-- Task to complete --
For each record below, give an exact transcription.

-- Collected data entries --
____

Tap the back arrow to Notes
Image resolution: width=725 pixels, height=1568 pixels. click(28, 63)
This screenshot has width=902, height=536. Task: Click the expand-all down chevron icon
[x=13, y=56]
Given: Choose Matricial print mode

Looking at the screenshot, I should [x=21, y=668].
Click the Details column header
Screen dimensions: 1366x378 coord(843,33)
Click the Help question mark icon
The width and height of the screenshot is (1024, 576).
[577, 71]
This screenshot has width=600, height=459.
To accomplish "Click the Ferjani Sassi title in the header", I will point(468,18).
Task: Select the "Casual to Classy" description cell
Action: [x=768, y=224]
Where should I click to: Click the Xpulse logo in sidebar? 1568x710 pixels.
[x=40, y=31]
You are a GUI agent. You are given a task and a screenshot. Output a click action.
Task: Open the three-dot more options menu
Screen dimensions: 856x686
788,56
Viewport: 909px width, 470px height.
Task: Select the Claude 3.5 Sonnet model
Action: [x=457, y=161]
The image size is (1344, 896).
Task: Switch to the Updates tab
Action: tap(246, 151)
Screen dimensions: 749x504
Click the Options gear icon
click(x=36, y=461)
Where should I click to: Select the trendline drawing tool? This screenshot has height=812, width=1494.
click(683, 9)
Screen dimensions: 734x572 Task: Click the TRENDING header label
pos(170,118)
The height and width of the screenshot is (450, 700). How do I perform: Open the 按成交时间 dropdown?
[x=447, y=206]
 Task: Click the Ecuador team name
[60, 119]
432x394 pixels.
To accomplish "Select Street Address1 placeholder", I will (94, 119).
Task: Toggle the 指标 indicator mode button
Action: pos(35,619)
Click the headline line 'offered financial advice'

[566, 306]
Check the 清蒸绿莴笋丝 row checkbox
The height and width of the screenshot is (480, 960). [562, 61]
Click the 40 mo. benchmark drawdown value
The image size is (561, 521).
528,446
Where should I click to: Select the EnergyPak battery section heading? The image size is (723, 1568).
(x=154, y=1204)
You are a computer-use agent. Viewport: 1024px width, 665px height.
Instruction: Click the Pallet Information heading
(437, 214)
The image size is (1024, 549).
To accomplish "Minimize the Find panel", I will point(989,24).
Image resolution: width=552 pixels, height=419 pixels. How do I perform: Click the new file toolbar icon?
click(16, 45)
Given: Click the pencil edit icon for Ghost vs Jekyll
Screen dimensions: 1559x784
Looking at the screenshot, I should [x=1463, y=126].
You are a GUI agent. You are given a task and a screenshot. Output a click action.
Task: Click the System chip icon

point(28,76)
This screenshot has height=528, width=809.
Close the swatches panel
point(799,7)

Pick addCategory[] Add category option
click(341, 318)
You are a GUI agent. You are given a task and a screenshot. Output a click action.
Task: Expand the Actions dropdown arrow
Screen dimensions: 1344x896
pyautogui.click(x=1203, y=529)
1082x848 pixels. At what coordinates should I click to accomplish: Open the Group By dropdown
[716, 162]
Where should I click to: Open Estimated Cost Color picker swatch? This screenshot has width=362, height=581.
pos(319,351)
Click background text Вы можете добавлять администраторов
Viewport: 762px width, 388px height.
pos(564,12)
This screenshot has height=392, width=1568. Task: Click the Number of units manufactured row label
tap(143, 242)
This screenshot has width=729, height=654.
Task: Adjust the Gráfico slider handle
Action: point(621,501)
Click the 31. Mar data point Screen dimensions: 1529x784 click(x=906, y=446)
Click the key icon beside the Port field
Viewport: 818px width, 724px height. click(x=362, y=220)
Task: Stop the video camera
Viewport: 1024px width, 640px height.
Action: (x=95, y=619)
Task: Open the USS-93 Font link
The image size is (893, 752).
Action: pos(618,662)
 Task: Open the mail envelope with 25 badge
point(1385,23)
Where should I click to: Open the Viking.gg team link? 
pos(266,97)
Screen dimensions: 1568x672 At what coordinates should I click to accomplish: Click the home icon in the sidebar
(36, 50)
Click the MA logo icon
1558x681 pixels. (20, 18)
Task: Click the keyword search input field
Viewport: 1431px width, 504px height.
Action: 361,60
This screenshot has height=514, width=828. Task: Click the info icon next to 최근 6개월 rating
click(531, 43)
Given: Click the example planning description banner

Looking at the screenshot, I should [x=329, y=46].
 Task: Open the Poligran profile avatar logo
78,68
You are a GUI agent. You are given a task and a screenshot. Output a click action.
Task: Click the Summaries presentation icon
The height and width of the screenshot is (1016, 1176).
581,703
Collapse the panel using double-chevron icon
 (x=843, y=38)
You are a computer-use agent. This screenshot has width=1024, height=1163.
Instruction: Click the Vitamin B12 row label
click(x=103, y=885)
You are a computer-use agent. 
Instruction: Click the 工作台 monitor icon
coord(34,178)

____

-- Answer for this exercise --
Tap the back arrow to Notes
Image resolution: width=725 pixels, height=1568 pixels. click(28, 63)
This screenshot has width=902, height=536. Task: Click the expand-all down chevron icon
[x=13, y=56]
Given: Choose Matricial print mode

Looking at the screenshot, I should [x=21, y=668].
Click the Details column header
Screen dimensions: 1366x378 coord(843,33)
Click the Help question mark icon
The width and height of the screenshot is (1024, 576).
[577, 71]
This screenshot has width=600, height=459.
To accomplish "Click the Ferjani Sassi title in the header", I will point(468,18).
Task: Select the "Casual to Classy" description cell
Action: [x=768, y=224]
Where should I click to: Click the Xpulse logo in sidebar? 1568x710 pixels.
[x=40, y=31]
You are a GUI agent. You are given a task and a screenshot. Output a click action.
Task: Open the three-dot more options menu
Screen dimensions: 856x686
788,56
Viewport: 909px width, 470px height.
Task: Select the Claude 3.5 Sonnet model
Action: [x=457, y=161]
The image size is (1344, 896).
Task: Switch to the Updates tab
Action: tap(246, 151)
Screen dimensions: 749x504
Click the Options gear icon
click(x=36, y=461)
Where should I click to: Select the trendline drawing tool? This screenshot has height=812, width=1494.
click(683, 9)
Screen dimensions: 734x572 Task: Click the TRENDING header label
pos(170,118)
The height and width of the screenshot is (450, 700). How do I perform: Open the 按成交时间 dropdown?
[x=447, y=206]
 Task: Click the Ecuador team name
[60, 119]
432x394 pixels.
To accomplish "Select Street Address1 placeholder", I will (94, 119).
Task: Toggle the 指标 indicator mode button
Action: pos(35,619)
Click the headline line 'offered financial advice'

[566, 306]
Check the 清蒸绿莴笋丝 row checkbox
The height and width of the screenshot is (480, 960). [562, 61]
Click the 40 mo. benchmark drawdown value
The image size is (561, 521).
528,446
Where should I click to: Select the EnergyPak battery section heading? The image size is (723, 1568).
(x=154, y=1204)
You are a computer-use agent. Viewport: 1024px width, 665px height.
Instruction: Click the Pallet Information heading
(437, 214)
The image size is (1024, 549).
To accomplish "Minimize the Find panel", I will point(989,24).
Image resolution: width=552 pixels, height=419 pixels. How do I perform: Click the new file toolbar icon?
click(16, 45)
Given: Click the pencil edit icon for Ghost vs Jekyll
Screen dimensions: 1559x784
Looking at the screenshot, I should [x=1463, y=126].
You are a GUI agent. You are given a task and a screenshot. Output a click action.
Task: Click the System chip icon

point(28,76)
This screenshot has height=528, width=809.
Close the swatches panel
point(799,7)

Pick addCategory[] Add category option
click(341, 318)
You are a GUI agent. You are given a task and a screenshot. Output a click action.
Task: Expand the Actions dropdown arrow
Screen dimensions: 1344x896
pyautogui.click(x=1203, y=529)
1082x848 pixels. At what coordinates should I click to accomplish: Open the Group By dropdown
[716, 162]
Where should I click to: Open Estimated Cost Color picker swatch? This screenshot has width=362, height=581.
pos(319,351)
Click background text Вы можете добавлять администраторов
Viewport: 762px width, 388px height.
pos(564,12)
This screenshot has height=392, width=1568. Task: Click the Number of units manufactured row label
tap(143, 242)
This screenshot has width=729, height=654.
Task: Adjust the Gráfico slider handle
Action: point(621,501)
Click the 31. Mar data point Screen dimensions: 1529x784 click(x=906, y=446)
Click the key icon beside the Port field
Viewport: 818px width, 724px height. click(x=362, y=220)
Task: Stop the video camera
Viewport: 1024px width, 640px height.
Action: (x=95, y=619)
Task: Open the USS-93 Font link
The image size is (893, 752).
Action: pos(618,662)
 Task: Open the mail envelope with 25 badge
point(1385,23)
Where should I click to: Open the Viking.gg team link? 
pos(266,97)
Screen dimensions: 1568x672 At what coordinates should I click to accomplish: Click the home icon in the sidebar
(36, 50)
Click the MA logo icon
1558x681 pixels. (20, 18)
Task: Click the keyword search input field
Viewport: 1431px width, 504px height.
Action: 361,60
This screenshot has height=514, width=828. Task: Click the info icon next to 최근 6개월 rating
click(531, 43)
Given: Click the example planning description banner

Looking at the screenshot, I should [x=329, y=46].
 Task: Open the Poligran profile avatar logo
78,68
You are a GUI agent. You are given a task and a screenshot. Output a click action.
Task: Click the Summaries presentation icon
The height and width of the screenshot is (1016, 1176).
581,703
Collapse the panel using double-chevron icon
 (x=843, y=38)
You are a computer-use agent. This screenshot has width=1024, height=1163.
Instruction: Click the Vitamin B12 row label
click(x=103, y=885)
You are a computer-use agent. 
Instruction: Click the 工作台 monitor icon
coord(34,178)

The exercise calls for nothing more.